Es ist schon jetzt so, dass für den Sieg nur der finale Sprint zählt, wenn das geschlossene Feld auf die Zielgerade einbiegt. Ich vermute aber, dass damit gemeint ist, dass Ausreißversuche gar nicht mehr erlaubt sind. Man fährt dann also 180km flach und neutralisiert mit 40km/h hinter dem Tourdirektor her (das ist keineswegs ungefährlich, weil die Hälfte der Fahrer pennt, passiert ja eh nichts). Dann kommt 5km vor dem Ziel die Sprintzone, wo sich die Züge formieren. Und wenn jetzt der eine Zug mit seiner Position nicht einverstanden ist, was wird wohl passieren?
- Bonussprints: Zusätzlich könnten Zwischensprints vor dem finalen Sprint Punkte für das Grüne Trikot und Zeitgutschriften für das Gesamtklassement vergeben, um das Rennen dynamisch zu halten.
Ok, wir machen unterwegs noch ein oder zwei Bonussprints, gibt es ja heute auch schon. Spricht nichts dagegen, nur werden sie das Rennen durch die Neutralisation gleich danach wieder nicht wirklich spannend machen.
- Vorteile:
- Sichererer finaler Sprint: Der chaotische Kampf um die Positionierung in den letzten Kilometern würde durch Sprintzonen geordnet, was Hektik und das Risiko von Stürzen reduziert.
- Gezielte Vorbereitung: Teams hätten die Möglichkeit, in den Sprintzonen ihre Züge zu formieren und ihre Sprinter in sichererem Rahmen in Position zu bringen.
Das glaube ich keine Sekunde.
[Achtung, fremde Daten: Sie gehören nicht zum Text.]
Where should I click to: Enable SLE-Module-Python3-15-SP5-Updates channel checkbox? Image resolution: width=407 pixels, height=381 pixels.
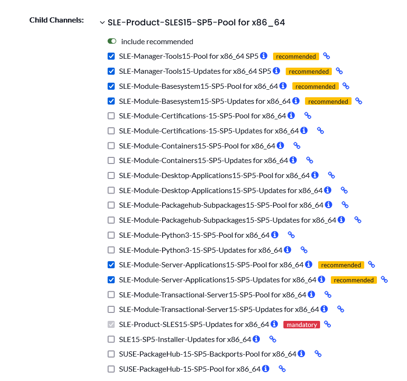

Das Hauen und Stechen geht halt einfach erst nach diesen Vorbereitungszonen/Sprintzonen los. Es ist schlicht nicht möglich, dass jeder Sprintzug und jeder Sprinter dann in der Position ist, die er oder das Team aus haben will. So wie das heute bei den Anfahrten ja auch ist. Es kommt also trotzdem zu den genau gleichen Positionskämpfen, wie wir sie heute auch haben.
- Auswirkungen:
- Sprinter im Fokus: Die Sprinterteams könnten sich gezielt auf die finale Phase konzentrieren, ohne unnötige Risiken auf den flachen Abschnitten davor.
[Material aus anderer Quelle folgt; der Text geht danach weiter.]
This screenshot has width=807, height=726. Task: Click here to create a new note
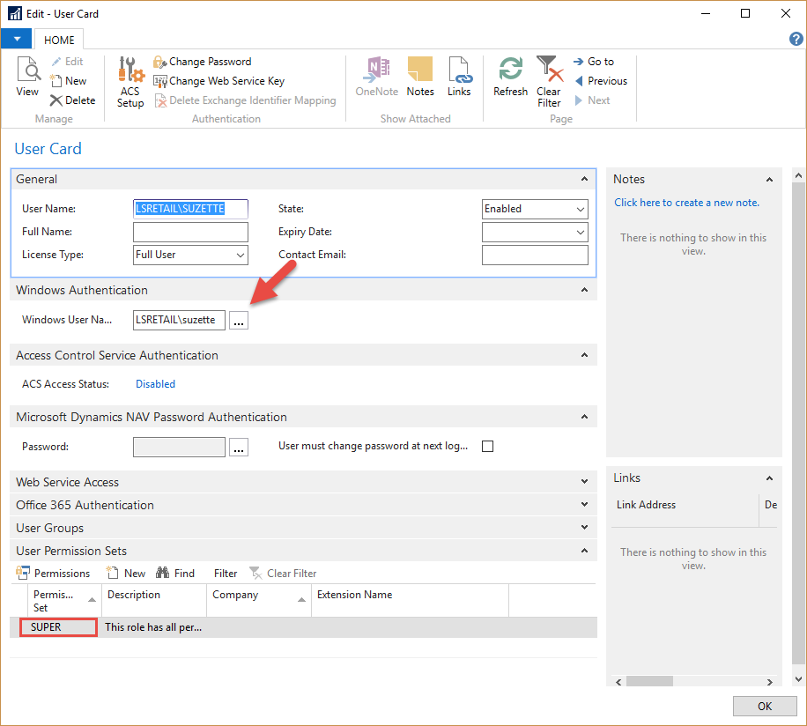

Ich wüsste nicht, wo da heute große Risiken wären. Das größte Risiko beim Aufgalopp in solchen Etappen besteht doch darin, dass Fahrer unachtsam sind. Das wird man nicht verbessern, indem man alle zusammen noch künstlich einbremst, im Gegenteil.
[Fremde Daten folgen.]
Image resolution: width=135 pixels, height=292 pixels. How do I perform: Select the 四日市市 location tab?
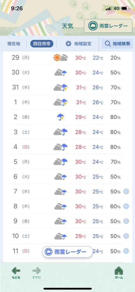click(x=42, y=44)
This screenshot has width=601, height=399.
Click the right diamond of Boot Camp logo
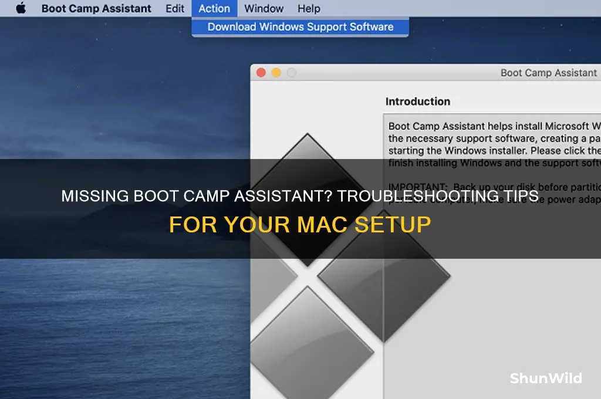384,275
- Weniger Stürze: Die reduzierte Hektik in den letzten Kilometern führt zu weniger Unfällen und erlaubt einen strategischeren und sichereren Sprintkampf.
Es wird auf den letzten 5 oder 10 Kilometern trotzdem genau so hektisch wie heute. Sobald das Rennen eröffnet ist, läuft es exakt so wie beim Keirin, nur mit weniger Körperkontakt. Will man das verhindern, helfen nur abgegrenzte Bahnen, wie bei der Leichtathletik. Auf die biegt das Team 1, 2 oder 3km vor der Ziellinie ein und darf sie nicht mehr verlassen. Und auch da kommt dann vorher wieder ein erbitterter Kampf darum, welches Team die günstigste Bahn kriegt - welche das ist, hat sich die Teamleitung natürlich vorher angeschaut. Hat auch zur Folge, dass ein Sprinter ohne zwei oder drei richtig starke Anfahrer gar keine Chance mehr hat, weil er sich sein Hinterrad ja nicht mehr aussuchen kann und dann ggf. den letzten Kilometer alleine im Wind fahren müsste, um nicht mit 50m Rückstand auf die letzten 200m zu kommen.
Und jetzt die auch nicht unerhebliche Frage: Wer will sich bei so einer Etappe dann mehr als nur die letzten 5 oder 10 Kilometer anschauen? Man weiß ja, dass absolut nichts von Relevanz passieren wird, falls nicht ein übler Sturz aus Unachtsamkeit einen Favoriten aus dem Rennen wirft. Welcher Sender überträgt da länger als eine Viertelstunde? Welcher Werbepartner ist dann bereit, für die ersten 180km Geld zu bezahlen?